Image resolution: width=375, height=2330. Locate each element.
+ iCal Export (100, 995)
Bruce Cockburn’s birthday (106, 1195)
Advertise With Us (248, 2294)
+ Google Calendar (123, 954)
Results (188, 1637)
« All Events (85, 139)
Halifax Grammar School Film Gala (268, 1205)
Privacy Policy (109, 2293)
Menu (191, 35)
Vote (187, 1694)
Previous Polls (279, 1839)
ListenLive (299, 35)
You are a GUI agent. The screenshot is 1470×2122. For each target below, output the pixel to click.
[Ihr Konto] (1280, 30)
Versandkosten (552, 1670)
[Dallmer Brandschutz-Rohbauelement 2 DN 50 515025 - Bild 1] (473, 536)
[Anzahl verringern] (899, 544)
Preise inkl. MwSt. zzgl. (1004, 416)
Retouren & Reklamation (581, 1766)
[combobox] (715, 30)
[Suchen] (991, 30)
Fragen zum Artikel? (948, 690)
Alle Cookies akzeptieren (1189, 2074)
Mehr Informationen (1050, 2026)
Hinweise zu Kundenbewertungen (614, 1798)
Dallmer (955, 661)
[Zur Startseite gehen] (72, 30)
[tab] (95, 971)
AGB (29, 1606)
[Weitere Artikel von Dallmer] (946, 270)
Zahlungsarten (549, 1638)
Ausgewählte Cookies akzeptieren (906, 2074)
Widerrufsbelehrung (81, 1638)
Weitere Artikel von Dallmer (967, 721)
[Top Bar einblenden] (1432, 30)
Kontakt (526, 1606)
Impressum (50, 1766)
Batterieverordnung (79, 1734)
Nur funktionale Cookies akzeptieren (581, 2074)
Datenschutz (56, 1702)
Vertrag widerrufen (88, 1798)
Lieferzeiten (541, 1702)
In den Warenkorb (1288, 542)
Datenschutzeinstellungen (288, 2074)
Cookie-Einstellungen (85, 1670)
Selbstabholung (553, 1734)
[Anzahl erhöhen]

| TASK STATEMENT |
A faithful copy of all the records is required.

| OUTPUT FOR THIS TASK |
Image resolution: width=375, height=2330. Locate each element.
+ iCal Export (100, 995)
Bruce Cockburn’s birthday (106, 1195)
Advertise With Us (248, 2294)
+ Google Calendar (123, 954)
Results (188, 1637)
« All Events (85, 139)
Halifax Grammar School Film Gala (268, 1205)
Privacy Policy (109, 2293)
Menu (191, 35)
Vote (187, 1694)
Previous Polls (279, 1839)
ListenLive (299, 35)
You are a GUI agent. The screenshot is 1470×2122. For each target below, output the pixel to click.
[Ihr Konto] (1280, 30)
Versandkosten (552, 1670)
[Dallmer Brandschutz-Rohbauelement 2 DN 50 515025 - Bild 1] (473, 536)
[Anzahl verringern] (899, 544)
Preise inkl. MwSt. zzgl. (1004, 416)
Retouren & Reklamation (581, 1766)
[combobox] (715, 30)
[Suchen] (991, 30)
Fragen zum Artikel? (948, 690)
Alle Cookies akzeptieren (1189, 2074)
Mehr Informationen (1050, 2026)
Hinweise zu Kundenbewertungen (614, 1798)
Dallmer (955, 661)
[Zur Startseite gehen] (72, 30)
[tab] (95, 971)
AGB (29, 1606)
[Weitere Artikel von Dallmer] (946, 270)
Zahlungsarten (549, 1638)
Ausgewählte Cookies akzeptieren (906, 2074)
Widerrufsbelehrung (81, 1638)
Weitere Artikel von Dallmer (967, 721)
[Top Bar einblenden] (1432, 30)
Kontakt (526, 1606)
Impressum (50, 1766)
Batterieverordnung (79, 1734)
Nur funktionale Cookies akzeptieren (581, 2074)
Datenschutz (56, 1702)
Vertrag widerrufen (88, 1798)
Lieferzeiten (541, 1702)
In den Warenkorb (1288, 542)
Datenschutzeinstellungen (288, 2074)
Cookie-Einstellungen (85, 1670)
Selbstabholung (553, 1734)
[Anzahl erhöhen]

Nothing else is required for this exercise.